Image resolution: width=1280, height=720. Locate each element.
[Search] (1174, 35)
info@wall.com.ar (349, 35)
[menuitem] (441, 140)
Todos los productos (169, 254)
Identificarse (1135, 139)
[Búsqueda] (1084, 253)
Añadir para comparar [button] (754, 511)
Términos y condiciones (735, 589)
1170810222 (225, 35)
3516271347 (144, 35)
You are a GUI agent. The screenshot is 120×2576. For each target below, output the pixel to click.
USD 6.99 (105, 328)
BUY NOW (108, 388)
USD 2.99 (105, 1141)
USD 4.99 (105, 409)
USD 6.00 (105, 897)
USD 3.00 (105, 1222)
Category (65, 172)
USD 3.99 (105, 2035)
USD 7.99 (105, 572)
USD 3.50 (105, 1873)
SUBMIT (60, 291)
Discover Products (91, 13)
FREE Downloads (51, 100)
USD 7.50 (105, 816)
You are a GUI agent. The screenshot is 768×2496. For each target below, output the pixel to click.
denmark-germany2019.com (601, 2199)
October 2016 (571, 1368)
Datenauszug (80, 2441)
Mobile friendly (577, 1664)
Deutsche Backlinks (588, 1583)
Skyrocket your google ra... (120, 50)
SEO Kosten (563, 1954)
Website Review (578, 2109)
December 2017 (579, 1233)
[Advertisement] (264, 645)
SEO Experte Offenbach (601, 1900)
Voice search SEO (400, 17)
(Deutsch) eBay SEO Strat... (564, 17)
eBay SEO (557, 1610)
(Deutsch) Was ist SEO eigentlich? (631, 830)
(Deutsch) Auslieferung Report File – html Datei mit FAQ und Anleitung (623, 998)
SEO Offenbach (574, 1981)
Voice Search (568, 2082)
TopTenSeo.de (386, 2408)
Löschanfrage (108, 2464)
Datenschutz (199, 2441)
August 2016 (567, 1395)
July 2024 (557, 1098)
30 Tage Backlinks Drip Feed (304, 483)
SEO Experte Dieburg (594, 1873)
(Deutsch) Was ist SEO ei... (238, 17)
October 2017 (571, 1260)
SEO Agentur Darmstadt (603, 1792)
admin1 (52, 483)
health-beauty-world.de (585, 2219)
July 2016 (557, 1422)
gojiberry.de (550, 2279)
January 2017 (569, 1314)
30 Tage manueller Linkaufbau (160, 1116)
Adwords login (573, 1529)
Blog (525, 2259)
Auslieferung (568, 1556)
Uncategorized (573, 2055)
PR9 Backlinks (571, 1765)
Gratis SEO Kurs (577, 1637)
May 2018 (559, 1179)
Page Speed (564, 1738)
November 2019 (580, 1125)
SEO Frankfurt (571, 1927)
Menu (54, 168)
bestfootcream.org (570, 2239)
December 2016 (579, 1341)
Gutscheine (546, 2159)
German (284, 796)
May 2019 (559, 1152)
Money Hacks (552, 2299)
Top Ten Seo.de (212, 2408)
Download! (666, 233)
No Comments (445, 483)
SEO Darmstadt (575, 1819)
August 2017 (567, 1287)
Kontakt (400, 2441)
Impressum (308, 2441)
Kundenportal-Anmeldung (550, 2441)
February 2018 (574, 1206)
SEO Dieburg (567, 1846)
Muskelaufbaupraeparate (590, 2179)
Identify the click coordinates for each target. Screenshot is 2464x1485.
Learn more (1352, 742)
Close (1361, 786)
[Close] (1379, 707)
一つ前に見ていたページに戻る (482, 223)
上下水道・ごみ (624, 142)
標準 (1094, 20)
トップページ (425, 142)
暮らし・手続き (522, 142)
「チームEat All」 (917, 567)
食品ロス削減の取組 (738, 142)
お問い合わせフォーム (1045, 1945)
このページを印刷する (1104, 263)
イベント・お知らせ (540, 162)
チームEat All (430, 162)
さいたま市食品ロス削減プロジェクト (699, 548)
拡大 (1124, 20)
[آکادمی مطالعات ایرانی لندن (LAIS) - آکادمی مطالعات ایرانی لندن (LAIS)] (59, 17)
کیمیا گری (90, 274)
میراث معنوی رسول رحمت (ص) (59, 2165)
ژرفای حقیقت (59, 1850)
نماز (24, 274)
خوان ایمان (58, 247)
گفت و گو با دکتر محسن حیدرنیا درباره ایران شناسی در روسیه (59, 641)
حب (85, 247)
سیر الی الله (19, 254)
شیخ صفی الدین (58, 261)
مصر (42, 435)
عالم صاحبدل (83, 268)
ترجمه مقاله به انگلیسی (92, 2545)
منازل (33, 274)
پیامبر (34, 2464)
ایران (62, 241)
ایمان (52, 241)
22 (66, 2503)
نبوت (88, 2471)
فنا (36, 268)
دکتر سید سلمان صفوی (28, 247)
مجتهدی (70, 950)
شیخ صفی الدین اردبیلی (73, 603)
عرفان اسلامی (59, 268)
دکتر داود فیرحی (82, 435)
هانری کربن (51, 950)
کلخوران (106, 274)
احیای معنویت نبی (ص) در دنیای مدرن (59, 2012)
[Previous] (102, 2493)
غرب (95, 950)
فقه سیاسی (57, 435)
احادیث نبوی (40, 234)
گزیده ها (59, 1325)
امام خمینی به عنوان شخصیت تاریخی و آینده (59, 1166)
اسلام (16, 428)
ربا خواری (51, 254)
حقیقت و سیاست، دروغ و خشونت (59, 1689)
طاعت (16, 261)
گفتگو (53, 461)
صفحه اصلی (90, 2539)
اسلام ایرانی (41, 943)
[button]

--*--

**WORK ORDER:**
From the material above, set down exactly the lines starting at the one with "USD 2.99 (105, 1141)" and ending at the one with "USD 7.50 (105, 816)", end lines included.

**WRITTEN SOLUTION:**
USD 2.99 (105, 1141)
USD 4.99 (105, 409)
USD 6.00 (105, 897)
USD 3.00 (105, 1222)
Category (65, 172)
USD 3.99 (105, 2035)
USD 7.99 (105, 572)
USD 3.50 (105, 1873)
SUBMIT (60, 291)
Discover Products (91, 13)
FREE Downloads (51, 100)
USD 7.50 (105, 816)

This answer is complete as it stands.